Field | Data type | Description
:--- | :--- | :---
`type` | String | The aggregator type. In the [non-global aggregation example response](#example-response-non-global-aggregation), the aggregator type is `AvgAggregator`. [Global aggregation example response](#example-request-global-aggregation) contains a `GlobalAggregator` with an `AvgAggregator` child.
`description` | String | Contains a Lucene explanation of the aggregation. Helps differentiate aggregations with the same type.
`time_in_nanos` | Long | The amount of time taken to execute the aggregation, in nanoseconds. In a parent aggregation, the time is inclusive of the execution times of all the child aggregations.
[`breakdown`](#the-breakdown-object-1) | Object | Contains timing statistics about low-level Lucene execution.
`children` | Array of objects | If an aggregation has subaggregations (children), this field contains information about the subaggregations.
`debug` | Object | Some aggregations return a `debug` object that describes the details of the underlying execution.
### The `breakdown` object
The `breakdown` object represents the timing statistics about low-level Lucene execution, broken down by method. Each field in the `breakdown` object represents an internal Lucene method executed within the aggregation. Timings are listed in wall-clock nanoseconds and are not normalized. The `breakdown` timings are inclusive of all child times. The `breakdown` object is comprised of the following fields. All fields contain integer values.
Field | Description
:--- | :---
`initialize` | Contains the amount of time taken to execute the `preCollection()` callback method during `AggregationCollectorManager` creation.
`build_leaf_collector`| Contains the time spent running the `getLeafCollector()` method of the aggregation, which creates a new collector to collect the given context.

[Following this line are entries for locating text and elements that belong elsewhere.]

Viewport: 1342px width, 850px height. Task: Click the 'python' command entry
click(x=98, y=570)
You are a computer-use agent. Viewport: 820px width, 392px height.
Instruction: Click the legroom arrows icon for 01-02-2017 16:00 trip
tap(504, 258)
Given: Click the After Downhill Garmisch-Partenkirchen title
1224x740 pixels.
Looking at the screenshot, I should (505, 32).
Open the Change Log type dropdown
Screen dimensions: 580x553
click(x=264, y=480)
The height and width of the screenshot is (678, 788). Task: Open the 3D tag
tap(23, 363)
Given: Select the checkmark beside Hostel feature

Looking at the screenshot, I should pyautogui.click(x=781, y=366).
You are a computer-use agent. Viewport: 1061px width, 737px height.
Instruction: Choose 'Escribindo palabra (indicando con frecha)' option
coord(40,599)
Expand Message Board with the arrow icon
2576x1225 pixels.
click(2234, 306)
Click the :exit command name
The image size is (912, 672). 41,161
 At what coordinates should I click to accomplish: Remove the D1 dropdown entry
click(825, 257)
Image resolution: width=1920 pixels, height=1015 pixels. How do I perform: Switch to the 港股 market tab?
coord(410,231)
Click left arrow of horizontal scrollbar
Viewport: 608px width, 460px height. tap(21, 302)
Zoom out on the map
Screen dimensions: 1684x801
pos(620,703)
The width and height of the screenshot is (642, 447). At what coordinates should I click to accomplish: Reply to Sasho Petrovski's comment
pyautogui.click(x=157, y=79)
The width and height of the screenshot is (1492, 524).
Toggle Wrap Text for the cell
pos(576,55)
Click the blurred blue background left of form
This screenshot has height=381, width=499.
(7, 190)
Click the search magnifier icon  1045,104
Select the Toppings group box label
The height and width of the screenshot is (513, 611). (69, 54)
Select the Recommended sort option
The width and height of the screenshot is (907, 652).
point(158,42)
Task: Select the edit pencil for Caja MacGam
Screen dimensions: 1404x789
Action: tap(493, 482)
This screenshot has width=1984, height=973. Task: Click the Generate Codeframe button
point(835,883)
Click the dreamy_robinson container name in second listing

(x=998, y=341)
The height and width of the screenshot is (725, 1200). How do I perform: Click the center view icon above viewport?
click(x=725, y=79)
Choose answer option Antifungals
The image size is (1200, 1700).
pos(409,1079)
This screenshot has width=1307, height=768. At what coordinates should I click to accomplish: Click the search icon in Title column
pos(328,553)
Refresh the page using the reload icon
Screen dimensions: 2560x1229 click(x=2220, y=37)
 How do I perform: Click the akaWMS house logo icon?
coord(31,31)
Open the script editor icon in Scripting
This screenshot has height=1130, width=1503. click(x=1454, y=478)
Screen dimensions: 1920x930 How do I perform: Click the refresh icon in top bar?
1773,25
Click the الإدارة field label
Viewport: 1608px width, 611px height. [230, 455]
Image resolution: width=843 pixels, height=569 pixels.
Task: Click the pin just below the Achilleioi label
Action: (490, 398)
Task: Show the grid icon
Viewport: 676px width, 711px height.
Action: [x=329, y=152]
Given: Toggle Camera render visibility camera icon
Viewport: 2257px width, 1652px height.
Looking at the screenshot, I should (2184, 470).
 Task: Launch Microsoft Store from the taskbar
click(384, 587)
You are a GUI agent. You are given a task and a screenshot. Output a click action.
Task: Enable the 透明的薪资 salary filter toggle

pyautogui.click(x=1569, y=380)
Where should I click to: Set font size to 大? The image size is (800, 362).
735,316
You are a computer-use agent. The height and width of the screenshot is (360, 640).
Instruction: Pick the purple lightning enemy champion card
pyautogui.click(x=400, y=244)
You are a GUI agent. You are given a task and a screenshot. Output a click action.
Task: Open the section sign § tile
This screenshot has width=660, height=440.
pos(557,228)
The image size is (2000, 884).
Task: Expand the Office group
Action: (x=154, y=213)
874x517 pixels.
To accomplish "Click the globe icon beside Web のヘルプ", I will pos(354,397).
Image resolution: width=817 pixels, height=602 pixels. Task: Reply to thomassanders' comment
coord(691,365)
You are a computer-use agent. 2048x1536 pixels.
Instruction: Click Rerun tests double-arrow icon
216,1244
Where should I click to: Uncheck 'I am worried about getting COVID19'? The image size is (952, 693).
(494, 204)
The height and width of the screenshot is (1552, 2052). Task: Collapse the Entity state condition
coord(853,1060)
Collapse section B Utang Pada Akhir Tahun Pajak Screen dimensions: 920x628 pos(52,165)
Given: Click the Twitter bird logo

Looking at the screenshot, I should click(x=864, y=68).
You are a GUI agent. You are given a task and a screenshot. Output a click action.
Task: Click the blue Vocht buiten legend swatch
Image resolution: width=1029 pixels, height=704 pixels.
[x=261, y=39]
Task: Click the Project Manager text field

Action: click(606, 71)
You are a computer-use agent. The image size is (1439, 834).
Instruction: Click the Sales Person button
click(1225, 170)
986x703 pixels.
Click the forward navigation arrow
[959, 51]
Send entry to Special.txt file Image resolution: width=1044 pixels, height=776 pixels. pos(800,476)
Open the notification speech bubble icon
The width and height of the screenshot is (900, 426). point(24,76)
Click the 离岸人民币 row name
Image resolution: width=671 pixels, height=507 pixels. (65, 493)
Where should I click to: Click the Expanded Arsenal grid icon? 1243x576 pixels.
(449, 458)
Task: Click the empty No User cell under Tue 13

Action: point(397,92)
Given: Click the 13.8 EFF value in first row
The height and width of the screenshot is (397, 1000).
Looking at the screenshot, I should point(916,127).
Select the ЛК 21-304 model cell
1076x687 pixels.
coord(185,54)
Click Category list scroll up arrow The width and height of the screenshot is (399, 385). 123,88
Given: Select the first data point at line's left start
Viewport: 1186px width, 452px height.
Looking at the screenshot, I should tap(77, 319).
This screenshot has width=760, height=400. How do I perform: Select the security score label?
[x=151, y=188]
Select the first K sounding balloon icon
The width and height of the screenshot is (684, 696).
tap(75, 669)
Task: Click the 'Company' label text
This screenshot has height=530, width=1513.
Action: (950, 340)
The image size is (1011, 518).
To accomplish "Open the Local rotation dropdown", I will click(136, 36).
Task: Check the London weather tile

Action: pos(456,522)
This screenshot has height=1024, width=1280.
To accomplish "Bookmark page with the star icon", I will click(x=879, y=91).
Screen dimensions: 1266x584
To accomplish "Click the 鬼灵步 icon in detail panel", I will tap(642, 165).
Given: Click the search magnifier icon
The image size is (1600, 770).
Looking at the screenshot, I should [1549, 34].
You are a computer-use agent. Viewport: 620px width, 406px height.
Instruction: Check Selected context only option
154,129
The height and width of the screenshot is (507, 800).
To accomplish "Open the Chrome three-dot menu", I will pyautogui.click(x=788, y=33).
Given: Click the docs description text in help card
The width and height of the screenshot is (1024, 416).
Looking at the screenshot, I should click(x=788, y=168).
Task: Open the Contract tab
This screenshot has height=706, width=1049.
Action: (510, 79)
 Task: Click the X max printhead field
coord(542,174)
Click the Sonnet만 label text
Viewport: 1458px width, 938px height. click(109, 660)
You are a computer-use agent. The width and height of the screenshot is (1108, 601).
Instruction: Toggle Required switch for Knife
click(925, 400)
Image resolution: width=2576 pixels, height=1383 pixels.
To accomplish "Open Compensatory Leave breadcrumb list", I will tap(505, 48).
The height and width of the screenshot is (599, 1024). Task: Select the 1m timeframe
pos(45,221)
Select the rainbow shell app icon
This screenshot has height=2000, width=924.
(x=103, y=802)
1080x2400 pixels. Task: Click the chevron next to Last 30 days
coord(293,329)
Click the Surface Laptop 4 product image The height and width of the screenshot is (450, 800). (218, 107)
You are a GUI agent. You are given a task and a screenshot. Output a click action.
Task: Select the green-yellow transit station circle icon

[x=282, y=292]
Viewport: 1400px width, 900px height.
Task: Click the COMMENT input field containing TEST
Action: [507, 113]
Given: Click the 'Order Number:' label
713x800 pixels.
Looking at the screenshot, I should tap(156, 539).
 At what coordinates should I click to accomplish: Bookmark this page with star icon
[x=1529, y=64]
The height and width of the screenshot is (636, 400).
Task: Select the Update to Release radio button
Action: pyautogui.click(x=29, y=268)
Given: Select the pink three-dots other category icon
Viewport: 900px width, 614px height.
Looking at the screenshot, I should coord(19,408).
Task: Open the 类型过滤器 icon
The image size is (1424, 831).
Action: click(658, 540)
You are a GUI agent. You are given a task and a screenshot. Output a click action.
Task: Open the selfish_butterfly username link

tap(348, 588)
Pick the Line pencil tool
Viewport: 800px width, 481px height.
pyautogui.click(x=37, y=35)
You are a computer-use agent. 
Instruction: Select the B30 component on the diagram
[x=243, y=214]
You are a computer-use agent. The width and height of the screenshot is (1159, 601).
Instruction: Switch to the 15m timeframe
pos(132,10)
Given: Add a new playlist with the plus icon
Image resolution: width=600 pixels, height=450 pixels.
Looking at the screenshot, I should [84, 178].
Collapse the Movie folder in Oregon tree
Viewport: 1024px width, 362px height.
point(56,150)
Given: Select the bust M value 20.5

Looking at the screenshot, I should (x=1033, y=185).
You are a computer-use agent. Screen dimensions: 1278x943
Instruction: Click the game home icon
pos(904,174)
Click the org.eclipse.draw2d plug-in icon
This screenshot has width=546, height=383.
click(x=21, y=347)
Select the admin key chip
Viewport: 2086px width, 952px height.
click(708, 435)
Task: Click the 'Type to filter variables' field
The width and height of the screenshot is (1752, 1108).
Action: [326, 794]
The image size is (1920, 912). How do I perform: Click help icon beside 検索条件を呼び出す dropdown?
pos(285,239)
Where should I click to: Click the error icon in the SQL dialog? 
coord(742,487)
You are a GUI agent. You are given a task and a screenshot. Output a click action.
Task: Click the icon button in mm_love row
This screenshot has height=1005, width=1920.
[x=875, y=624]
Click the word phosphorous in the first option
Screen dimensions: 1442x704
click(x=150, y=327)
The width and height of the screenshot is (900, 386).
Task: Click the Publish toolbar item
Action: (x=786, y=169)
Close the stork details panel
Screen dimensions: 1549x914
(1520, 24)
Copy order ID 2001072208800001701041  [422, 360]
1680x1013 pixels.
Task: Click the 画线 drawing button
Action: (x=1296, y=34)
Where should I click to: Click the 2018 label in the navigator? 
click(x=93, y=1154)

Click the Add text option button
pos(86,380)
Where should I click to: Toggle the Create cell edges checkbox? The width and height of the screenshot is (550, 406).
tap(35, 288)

`collect`| Contains the time spent collecting the documents into buckets.
`post_collection`| Contains the time spent running the aggregations `postCollection()` callback method.
`build_aggregation`| Contains the time spent running the aggregations `buildAggregations()` method, which builds the results of this aggregation.
`reduce`| Contains the time spent in the `reduce` phase.
`<method>_count` | Contains the number of invocations of a `<method>`. For example, `build_leaf_collector_count` contains the number of invocations of the `build_leaf_collector` method.